23 Şubat 2013 Cumartesi

dizi çılgınlığı


Shameless, The Mentalist, Suits, Breaking Bad, How I Met Your Mother derken yeni 2 diziye başladım. Aslında yeni değiller ama ben yeni başladım :) Birisi Revenge diğeri ise Castle. Revenge, yerli versiyonu başladı başlayacak derken epey bir merak uyandırmıştı. Bir de Beren Saat faktörü olunca bari orijinalinden bir başlayayım dedim. Neyse başladım. Ama nasıl başlamak! Günde 11 bölüm seyrettiğim oldu. Şimdi 2. sezonda ve ben her hafta düzenli seyrediyorum. Yanlış anlaşılmasın güzel olduğundan değil, başladığım şeyi bitirme hastalığına sahip olduğumdan dolayı hala bu iğrenç diziyi takip ediyorum. Kesinlikle iğrenç. Bence izleyiciyi aptal yerine koyan bir senaryoya sahip (sakın sen niye seyrediyorsun demeyin, benimki takıntı). Ha Brezilya dizileri ha Revenge. Çok yavaş ilerliyor, 10 dakika bakışmalar, 2 kelimelik bir cümleyi 20 dakikada söylemeler falan. Sıkıcı. Bu arada bizim yerli Revenge'in castı orijinal Revenge'e bin basar. Orijinalindeki oyuncular bile itici.

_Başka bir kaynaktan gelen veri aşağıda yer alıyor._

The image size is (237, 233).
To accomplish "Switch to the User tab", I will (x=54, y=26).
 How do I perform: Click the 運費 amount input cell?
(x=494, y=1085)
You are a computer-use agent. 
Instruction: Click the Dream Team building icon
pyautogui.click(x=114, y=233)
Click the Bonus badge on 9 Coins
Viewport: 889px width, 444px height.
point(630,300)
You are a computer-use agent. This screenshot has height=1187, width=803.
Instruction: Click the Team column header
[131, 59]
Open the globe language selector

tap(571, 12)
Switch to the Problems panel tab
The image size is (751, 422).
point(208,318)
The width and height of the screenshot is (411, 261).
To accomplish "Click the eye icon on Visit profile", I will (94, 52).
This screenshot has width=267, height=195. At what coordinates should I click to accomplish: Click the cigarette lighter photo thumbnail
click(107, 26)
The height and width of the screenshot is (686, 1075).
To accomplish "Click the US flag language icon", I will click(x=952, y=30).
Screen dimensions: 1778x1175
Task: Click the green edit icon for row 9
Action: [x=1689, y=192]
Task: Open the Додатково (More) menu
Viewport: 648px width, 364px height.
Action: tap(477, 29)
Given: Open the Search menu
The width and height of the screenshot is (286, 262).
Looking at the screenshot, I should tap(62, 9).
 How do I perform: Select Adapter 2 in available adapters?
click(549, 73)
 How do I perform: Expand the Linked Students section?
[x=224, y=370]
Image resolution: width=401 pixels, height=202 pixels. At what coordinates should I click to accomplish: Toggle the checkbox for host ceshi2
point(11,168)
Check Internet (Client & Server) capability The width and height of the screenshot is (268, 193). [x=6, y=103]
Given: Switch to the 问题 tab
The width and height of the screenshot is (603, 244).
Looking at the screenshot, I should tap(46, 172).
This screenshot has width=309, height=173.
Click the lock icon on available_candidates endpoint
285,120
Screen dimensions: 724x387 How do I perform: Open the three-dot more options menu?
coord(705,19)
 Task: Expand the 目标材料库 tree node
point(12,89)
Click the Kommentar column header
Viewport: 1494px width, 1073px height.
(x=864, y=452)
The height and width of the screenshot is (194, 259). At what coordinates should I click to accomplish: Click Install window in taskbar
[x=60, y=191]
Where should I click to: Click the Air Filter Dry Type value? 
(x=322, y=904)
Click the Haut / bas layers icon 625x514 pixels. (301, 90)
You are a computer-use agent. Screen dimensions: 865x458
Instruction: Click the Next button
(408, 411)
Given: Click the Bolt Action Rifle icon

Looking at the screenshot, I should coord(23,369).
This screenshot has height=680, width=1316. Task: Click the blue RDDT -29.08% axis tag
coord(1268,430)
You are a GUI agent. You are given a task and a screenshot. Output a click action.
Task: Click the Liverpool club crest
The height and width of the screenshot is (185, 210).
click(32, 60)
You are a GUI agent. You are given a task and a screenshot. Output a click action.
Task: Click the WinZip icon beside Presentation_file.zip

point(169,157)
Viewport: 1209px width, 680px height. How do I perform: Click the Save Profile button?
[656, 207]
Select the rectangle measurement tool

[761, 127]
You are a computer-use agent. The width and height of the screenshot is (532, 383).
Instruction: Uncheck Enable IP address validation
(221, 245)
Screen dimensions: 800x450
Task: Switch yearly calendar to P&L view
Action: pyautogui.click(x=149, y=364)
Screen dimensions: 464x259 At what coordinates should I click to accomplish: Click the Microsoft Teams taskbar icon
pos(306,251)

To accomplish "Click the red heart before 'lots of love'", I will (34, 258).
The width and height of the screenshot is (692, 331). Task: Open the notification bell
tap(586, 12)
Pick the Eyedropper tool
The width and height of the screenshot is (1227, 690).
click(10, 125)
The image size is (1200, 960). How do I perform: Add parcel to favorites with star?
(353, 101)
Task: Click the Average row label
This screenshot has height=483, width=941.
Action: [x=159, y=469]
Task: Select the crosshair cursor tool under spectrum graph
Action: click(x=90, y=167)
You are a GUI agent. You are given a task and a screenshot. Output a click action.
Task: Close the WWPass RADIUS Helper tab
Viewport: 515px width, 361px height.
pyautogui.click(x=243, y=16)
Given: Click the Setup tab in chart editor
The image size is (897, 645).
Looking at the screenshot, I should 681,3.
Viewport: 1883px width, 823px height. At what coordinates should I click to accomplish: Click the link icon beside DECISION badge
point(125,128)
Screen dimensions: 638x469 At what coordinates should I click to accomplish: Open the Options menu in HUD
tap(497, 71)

İkinci başladığım dizi Castle. Polisiye seven biri olarak hadi buna da başlıyım dedim. İlk sezonun ilk bölümleri bence hatalarla doluydu. Daha ilk sahnede cinayeti çözüyorsunuz. Zaten Amerika'da da ilk sezon 10 bölüm yayınlandıktan sonra çekimleri durdurmuşlar. Sanırım bu ara iyi olmuş. Çünkü 2.sezon süper. Bu diziye yazılabilirsiniz. Dedektif Kate Beckett ile polisiye roman yazarı Richard (Rick) Castle'ın maceralarıyla dolu bir dizi. Kadın dedektif ile polisiyeye ilgili duyan sivil danışman olayı her ne kadar Mentalist'i andırsa da ikisini de izlemek bence keyif verici. Tavsiye edilirler efendim. Bu arada Two Men, A Girl and A Pizza Place'i seyretmiş olanlar varsa Nathan Fillion'u yani bizim Castle tanıyacaklardır. Sırf nostalji olsun diye bile seyredilir bu dizi.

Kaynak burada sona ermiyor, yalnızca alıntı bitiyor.